Rosetta is a science platform for resource-intensive, interactive data analysis which runs user tasks as software containers.

It is built on top of a novel architecture based on framing user tasks as microservices – independent and self-contained units – which allows to fully support custom and user-defined software packages, libraries and environments. These include complete remote desktop and GUI applications, common analysis environments as the Jupyter Notebooks, and more.

Rosetta relies on Open Container Initiative containers, which allow for safe, effective and reproducible code execution; can use a number of container engines and runtimes; and seamlessly supports several workload management systems, thus enabling containerized workloads on a wide range of computing resources.

More information can be found in the paper "Rosetta: A container-centric science platform for resource-intensive, interactive data analysis".

This work is licensed under the Apache License 2.0, unless otherwise specified.

Quickstart

Requirements:

Bash, Git and Docker. Runs on Linux, Mac or Windows*.

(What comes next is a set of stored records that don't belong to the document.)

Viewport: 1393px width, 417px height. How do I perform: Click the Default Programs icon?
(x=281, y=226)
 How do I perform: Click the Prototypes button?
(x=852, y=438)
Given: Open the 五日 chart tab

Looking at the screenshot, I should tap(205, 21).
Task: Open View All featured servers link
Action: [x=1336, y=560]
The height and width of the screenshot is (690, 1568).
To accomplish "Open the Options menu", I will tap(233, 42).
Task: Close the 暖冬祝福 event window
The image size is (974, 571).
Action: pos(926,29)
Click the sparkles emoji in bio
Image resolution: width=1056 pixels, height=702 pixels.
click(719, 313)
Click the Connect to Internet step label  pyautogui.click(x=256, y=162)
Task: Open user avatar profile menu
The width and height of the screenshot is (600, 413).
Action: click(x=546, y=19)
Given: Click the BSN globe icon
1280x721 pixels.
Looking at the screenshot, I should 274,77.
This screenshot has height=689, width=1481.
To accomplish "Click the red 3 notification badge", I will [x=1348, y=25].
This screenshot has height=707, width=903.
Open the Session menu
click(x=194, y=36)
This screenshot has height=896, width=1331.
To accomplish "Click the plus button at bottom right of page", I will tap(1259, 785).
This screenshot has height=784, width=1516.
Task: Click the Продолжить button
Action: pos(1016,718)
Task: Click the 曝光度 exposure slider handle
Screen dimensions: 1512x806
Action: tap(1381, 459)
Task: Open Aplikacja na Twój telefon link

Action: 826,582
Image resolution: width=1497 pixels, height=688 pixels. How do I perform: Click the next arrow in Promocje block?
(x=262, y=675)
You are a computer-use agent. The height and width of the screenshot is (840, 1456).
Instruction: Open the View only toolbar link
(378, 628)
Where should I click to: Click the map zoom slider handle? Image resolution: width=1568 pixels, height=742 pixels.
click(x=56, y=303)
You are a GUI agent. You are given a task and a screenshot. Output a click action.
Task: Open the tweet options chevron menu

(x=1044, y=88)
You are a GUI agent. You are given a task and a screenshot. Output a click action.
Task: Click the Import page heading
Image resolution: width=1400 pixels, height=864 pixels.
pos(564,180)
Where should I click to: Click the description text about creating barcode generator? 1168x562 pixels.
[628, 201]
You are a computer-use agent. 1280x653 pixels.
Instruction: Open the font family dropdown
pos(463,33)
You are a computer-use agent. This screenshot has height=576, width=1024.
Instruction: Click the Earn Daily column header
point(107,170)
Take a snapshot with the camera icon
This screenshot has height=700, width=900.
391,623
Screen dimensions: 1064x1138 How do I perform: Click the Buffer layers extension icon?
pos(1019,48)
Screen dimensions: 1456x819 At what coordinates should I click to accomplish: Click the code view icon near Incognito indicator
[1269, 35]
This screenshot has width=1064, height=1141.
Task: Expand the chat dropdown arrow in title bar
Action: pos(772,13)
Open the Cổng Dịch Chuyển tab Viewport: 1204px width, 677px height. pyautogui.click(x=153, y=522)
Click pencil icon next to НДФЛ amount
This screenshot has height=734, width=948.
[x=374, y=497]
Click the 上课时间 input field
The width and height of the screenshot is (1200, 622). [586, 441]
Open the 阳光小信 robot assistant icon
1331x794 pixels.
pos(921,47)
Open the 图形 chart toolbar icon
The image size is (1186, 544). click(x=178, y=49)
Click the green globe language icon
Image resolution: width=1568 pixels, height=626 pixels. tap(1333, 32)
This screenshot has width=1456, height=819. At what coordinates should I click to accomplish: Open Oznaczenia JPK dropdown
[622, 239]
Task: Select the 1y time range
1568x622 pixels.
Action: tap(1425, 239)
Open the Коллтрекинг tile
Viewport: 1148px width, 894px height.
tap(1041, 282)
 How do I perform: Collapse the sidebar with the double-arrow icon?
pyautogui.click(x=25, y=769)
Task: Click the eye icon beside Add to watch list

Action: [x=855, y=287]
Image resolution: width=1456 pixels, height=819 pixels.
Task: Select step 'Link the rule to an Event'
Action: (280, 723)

*Windows not fully supported in development mode due to lack of support for symbolic links.

Inizialize

$ cp docker-compose-dev.yml docker-compose.yml

Build

$ rosetta/build

Run

$ rosetta/run

List running services

# rosetta/ps

Populate demo data

$ rosetta/populate
# You can now point your browser to http://localhost:8080
# Log in using "testuser@rosetta.platform""and password "testpass"
# To run Slurm jobs, use partition name "partition1"

Clean

# rosetta/clean

Configuration

Webapp

These are the webapp service configuration parameters and their defaults:

  - SAFEMODE=false
  - DJANGO_DB_ENGINE="django.db.backends.postgresql_psycopg2"
  - DJANGO_DB_NAME="rosetta"
  - DJANGO_DB_USER="rosetta_master"
  - DJANGO_DB_PASSWORD="949fa84a"
  - DJANGO_DB_HOST="postgres"
  - DJANGO_DB_PORT=5432
  - DJANGO_DEV_SERVER=true
  - DJANGO_DEBUG=true
  - DJANGO_LOG_LEVEL=ERROR
  - ROSETTA_LOG_LEVEL=ERROR
  - ROSETTA_HOST=localhost      
  - ROSETTA_TASKS_PROXY_HOST=$ROSETTA_HOST
  - ROSETTA_TASKS_TUNNEL_HOST=$ROSETTA_HOST  
  - ROSETTA_WEBAPP_HOST=""
  - ROSETTA_WEBAPP_PORT=8080
  - ROSETTA_REGISTRY_HOST=proxy
  - ROSETTA_REGISTRY_PORT=5000
  - DJANGO_EMAIL_SERVICE=Sendgrid
  - DJANGO_EMAIL_APIKEY=""
  - DJANGO_EMAIL_FROM="Rosetta <notifications@rosetta.local>"
  - INVITATION_CODE=""
  - OIDC_RP_CLIENT_ID=""
  - OIDC_RP_CLIENT_SECRET=""
  - OIDC_OP_AUTHORIZATION_ENDPOINT=""
  - OIDC_OP_TOKEN_ENDPOINT=""
  - OIDC_OP_JWKS_ENDPOINT=""
  - DISABLE_LOCAL_AUTH=false

Notes:

  • ROSETTA_REGISTRY_HOST should be set to the same value as ROSETTA_HOST for production scenarios, in order to be secured under SSL. The standaloneworker is configured to treat the following hosts (and ports) as insecure registries, where it can connect without a valid certificate: proxy:5000,dregistry:5000 and rosetta.platform:5000.
  • ROSETTA_WEBAPP_HOST is used for let the agent know where to connect, and it is differentiated from ROSETTA_HOST as it can be on an internal Docker network. It is indeed defaulted to the webapp container IP address.

Proxy

These aere the proxy service configuration parameters and their defaults:

  - SAFEMODE=false
  - ROSETTA_HOST=localhost
  - ROSETTA_TASKS_PROXY_HOST=$ROSETTA_HOST

Certificates can be automatically handled with Letsencrypt. By default, a snakeoil certificate is used. To set up Letsencrypt, you need to run the following commands inside the proxy service (once in its lifetime).

$ rosetta/shell proxy

First of all remove the default snakeoil certificates:

$ sudo rm -rf /etc/letsencrypt/live/YOUR_ROSETTA_HOST (or ROSETTA_TASKS_PROXY_HOST)

Then:

$ nano /etc/apache2/sites-available/proxy-global.conf

...and change the certificates for the domain that you want to enable with Letsencrypt to use the snakeoils located in /root/certificates/ as per the first lines of the proxy-global.conf file (otherwise next command will fail).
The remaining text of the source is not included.